■ Assignment
Go through the records and report each line holding the string "badge".
##### Information shown
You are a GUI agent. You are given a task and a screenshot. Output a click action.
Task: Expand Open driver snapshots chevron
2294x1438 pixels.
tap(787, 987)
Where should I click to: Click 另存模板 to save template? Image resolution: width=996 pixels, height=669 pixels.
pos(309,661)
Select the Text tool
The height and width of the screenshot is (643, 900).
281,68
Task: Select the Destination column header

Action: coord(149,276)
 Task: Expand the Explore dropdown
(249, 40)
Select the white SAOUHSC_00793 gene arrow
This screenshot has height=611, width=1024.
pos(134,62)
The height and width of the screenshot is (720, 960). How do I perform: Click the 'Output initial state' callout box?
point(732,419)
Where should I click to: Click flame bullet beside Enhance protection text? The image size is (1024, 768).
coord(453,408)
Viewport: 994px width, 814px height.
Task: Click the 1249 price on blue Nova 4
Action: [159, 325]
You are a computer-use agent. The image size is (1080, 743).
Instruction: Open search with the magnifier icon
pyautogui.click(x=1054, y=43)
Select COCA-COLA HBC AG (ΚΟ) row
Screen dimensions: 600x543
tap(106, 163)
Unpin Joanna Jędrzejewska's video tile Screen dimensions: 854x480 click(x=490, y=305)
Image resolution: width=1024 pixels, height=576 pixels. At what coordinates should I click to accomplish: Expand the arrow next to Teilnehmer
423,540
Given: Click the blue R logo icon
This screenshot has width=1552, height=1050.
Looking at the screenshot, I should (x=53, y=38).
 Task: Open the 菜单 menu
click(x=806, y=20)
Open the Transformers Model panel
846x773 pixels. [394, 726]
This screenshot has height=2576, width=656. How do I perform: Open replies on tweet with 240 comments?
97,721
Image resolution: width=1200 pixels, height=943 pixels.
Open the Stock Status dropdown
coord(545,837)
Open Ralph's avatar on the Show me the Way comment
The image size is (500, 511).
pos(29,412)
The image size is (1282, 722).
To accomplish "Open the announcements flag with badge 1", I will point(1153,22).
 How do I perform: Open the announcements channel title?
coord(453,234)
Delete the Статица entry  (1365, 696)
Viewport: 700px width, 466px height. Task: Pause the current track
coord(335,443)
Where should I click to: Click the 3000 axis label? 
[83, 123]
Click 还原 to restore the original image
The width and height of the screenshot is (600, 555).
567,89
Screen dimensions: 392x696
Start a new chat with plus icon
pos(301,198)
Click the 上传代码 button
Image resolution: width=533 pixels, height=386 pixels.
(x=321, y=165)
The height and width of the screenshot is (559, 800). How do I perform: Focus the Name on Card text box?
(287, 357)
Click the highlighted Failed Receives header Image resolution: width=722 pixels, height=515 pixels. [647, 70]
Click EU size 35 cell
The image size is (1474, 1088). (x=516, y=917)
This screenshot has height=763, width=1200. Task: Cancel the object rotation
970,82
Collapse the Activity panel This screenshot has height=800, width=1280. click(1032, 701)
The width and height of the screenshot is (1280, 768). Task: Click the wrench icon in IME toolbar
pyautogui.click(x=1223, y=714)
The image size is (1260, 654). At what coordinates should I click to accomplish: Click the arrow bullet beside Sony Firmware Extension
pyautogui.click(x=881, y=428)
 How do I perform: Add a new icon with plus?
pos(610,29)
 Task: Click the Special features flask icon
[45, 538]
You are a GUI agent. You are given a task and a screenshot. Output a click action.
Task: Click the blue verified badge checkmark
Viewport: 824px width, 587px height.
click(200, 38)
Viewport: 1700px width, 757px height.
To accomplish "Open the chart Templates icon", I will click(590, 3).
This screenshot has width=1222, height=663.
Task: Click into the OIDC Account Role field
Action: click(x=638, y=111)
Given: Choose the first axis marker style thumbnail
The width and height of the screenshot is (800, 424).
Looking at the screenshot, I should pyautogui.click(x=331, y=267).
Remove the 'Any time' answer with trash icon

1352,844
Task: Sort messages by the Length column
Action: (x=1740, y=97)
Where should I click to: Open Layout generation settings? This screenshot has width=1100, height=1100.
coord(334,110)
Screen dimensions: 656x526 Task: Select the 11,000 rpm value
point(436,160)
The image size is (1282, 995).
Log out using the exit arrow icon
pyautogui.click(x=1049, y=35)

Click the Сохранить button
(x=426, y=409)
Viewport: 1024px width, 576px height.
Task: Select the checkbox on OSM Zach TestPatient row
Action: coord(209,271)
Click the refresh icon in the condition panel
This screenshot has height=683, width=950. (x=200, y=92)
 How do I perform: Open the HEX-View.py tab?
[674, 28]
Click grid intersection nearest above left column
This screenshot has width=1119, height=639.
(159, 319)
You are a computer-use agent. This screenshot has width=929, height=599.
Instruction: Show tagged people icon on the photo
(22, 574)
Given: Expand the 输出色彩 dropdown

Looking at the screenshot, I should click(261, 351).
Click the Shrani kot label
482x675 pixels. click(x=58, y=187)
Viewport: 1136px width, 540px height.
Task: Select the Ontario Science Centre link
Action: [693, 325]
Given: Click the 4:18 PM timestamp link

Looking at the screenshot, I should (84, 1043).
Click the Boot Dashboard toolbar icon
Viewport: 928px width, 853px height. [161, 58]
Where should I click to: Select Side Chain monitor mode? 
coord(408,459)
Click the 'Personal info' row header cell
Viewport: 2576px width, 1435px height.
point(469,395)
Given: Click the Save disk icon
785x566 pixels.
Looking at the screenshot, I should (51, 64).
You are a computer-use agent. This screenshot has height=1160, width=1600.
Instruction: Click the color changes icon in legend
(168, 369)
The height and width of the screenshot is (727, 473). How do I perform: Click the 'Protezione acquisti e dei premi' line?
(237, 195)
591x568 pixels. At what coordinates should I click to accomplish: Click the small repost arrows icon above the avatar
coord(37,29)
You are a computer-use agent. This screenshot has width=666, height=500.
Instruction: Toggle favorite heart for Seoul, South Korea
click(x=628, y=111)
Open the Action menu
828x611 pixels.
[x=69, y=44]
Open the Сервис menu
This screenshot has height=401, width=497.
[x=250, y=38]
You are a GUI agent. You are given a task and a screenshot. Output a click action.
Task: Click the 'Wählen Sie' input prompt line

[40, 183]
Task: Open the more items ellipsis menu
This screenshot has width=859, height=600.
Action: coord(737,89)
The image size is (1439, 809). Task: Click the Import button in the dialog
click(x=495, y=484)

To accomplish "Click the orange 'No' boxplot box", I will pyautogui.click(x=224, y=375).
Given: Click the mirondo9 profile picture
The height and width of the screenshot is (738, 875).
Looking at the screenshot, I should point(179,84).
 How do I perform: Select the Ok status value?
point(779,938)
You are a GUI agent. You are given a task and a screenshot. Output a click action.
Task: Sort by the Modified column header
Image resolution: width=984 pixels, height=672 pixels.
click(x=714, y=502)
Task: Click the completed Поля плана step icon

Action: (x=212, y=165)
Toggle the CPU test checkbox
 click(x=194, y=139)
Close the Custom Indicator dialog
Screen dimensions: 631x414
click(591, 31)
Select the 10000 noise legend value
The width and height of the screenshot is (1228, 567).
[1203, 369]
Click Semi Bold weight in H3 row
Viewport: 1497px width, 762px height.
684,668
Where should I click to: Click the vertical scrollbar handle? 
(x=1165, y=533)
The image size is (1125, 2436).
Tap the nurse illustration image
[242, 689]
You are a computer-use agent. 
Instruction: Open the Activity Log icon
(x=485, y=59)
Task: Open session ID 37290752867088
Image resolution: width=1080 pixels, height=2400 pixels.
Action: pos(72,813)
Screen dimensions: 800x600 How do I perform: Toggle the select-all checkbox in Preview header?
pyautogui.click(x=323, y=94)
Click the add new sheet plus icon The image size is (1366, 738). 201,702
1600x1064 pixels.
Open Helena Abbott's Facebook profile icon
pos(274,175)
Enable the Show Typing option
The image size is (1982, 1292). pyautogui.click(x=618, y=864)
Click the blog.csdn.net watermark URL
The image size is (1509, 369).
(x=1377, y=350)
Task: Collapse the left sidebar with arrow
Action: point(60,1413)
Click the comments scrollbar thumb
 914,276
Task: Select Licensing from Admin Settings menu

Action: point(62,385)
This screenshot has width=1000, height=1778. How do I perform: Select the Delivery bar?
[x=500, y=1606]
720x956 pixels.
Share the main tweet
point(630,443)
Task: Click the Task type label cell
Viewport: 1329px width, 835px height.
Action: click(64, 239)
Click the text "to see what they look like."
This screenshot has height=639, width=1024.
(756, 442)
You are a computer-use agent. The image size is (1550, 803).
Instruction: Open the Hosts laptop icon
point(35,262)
##########
■ Answer to this exercise
To accomplish "Open the announcements flag with badge 1", I will point(1153,22).
Task: Click the blue verified badge checkmark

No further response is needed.